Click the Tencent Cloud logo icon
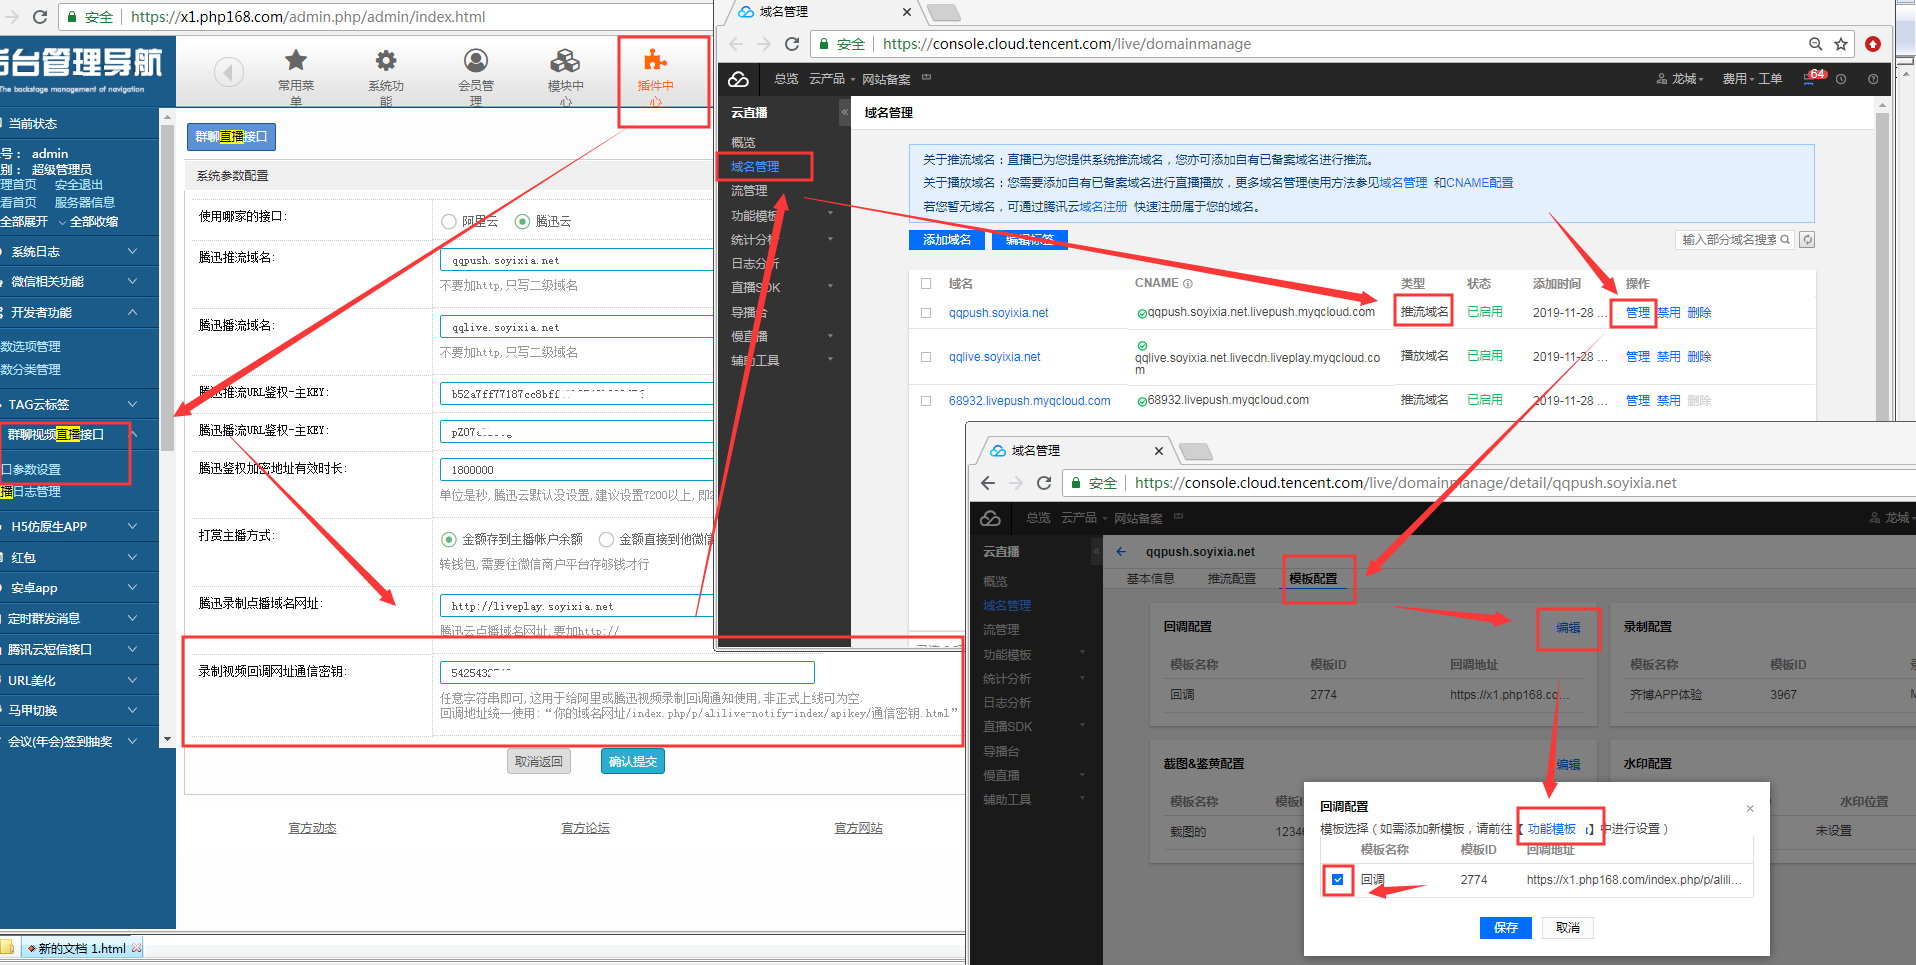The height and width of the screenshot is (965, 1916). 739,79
::::::
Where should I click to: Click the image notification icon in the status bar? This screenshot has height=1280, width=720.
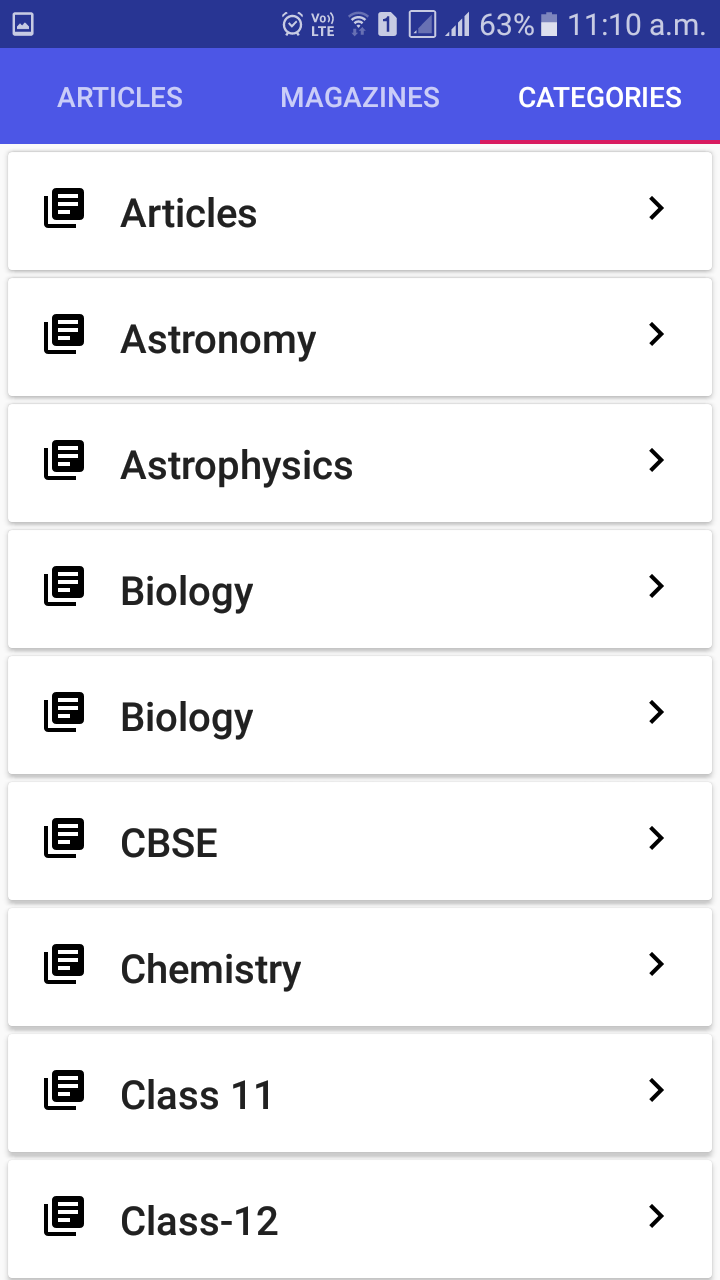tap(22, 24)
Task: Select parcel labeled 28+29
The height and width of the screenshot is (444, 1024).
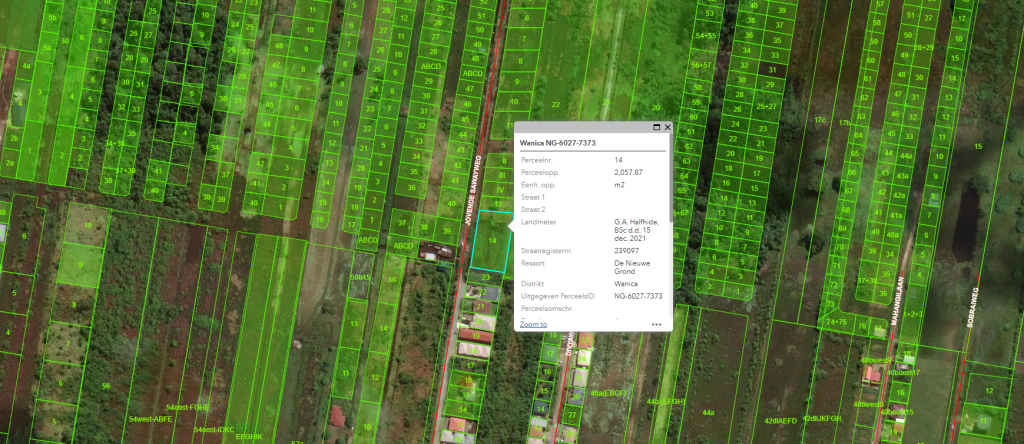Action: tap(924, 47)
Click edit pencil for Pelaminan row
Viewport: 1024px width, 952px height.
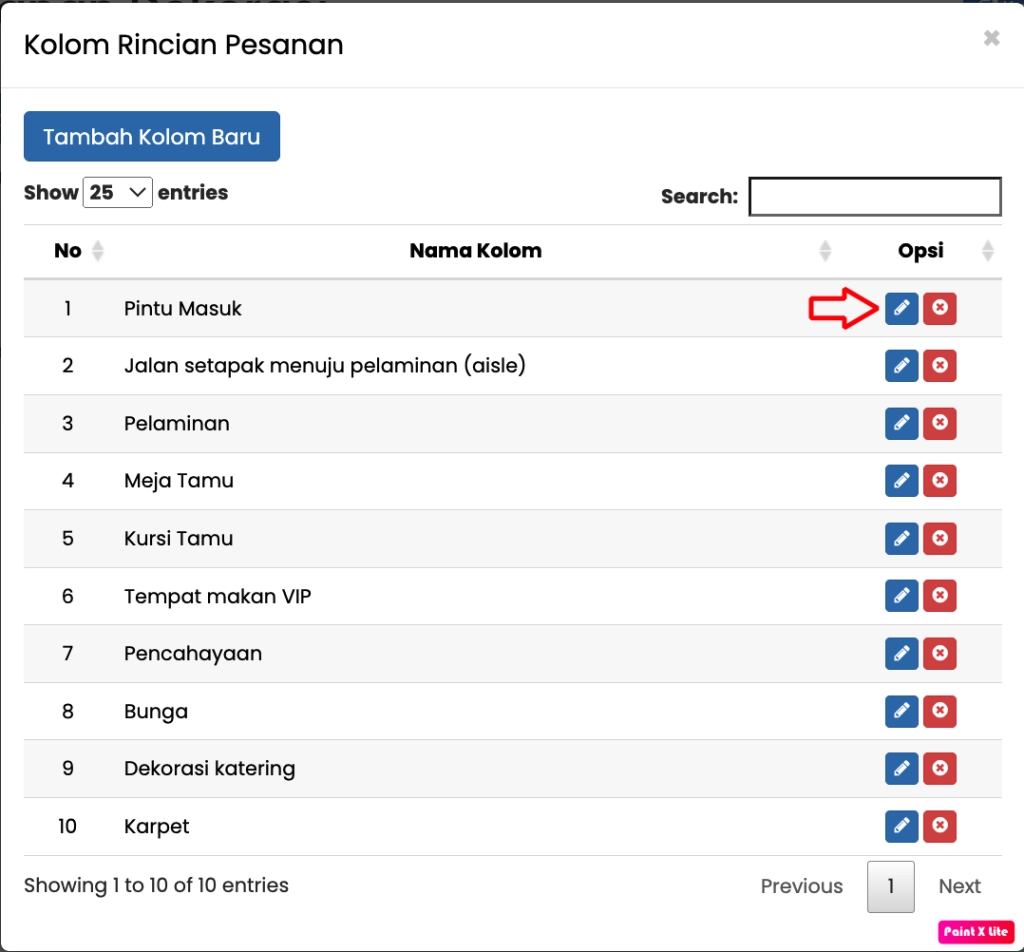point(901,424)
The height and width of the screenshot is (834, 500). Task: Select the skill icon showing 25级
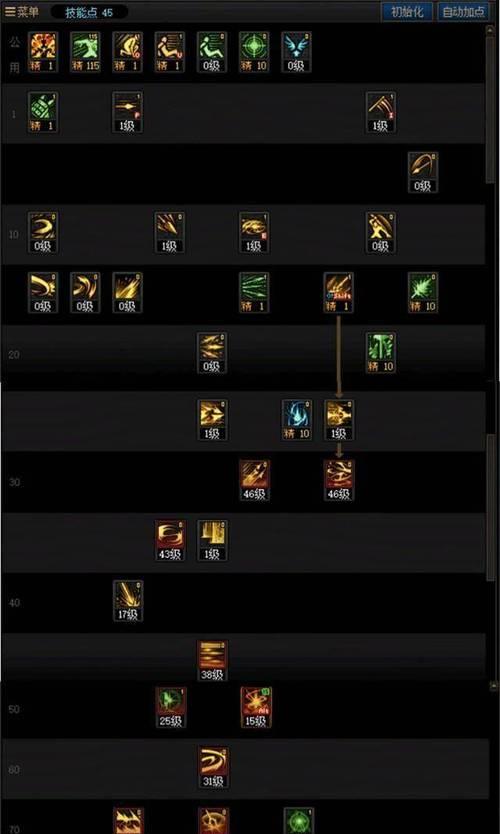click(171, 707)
::::::
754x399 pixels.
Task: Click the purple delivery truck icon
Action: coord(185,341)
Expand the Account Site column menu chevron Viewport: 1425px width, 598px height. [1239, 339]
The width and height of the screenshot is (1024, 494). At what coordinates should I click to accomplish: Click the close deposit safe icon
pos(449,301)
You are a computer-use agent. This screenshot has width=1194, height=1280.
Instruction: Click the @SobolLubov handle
::::::
## Activity
Please give an exact copy of the lines above, beginning with the line containing "You are a computer-use" and running through the line containing "Instruction: Click the @SobolLubov handle", and of no other lines.

## Result
You are a computer-use agent. This screenshot has width=1194, height=1280.
Instruction: Click the @SobolLubov handle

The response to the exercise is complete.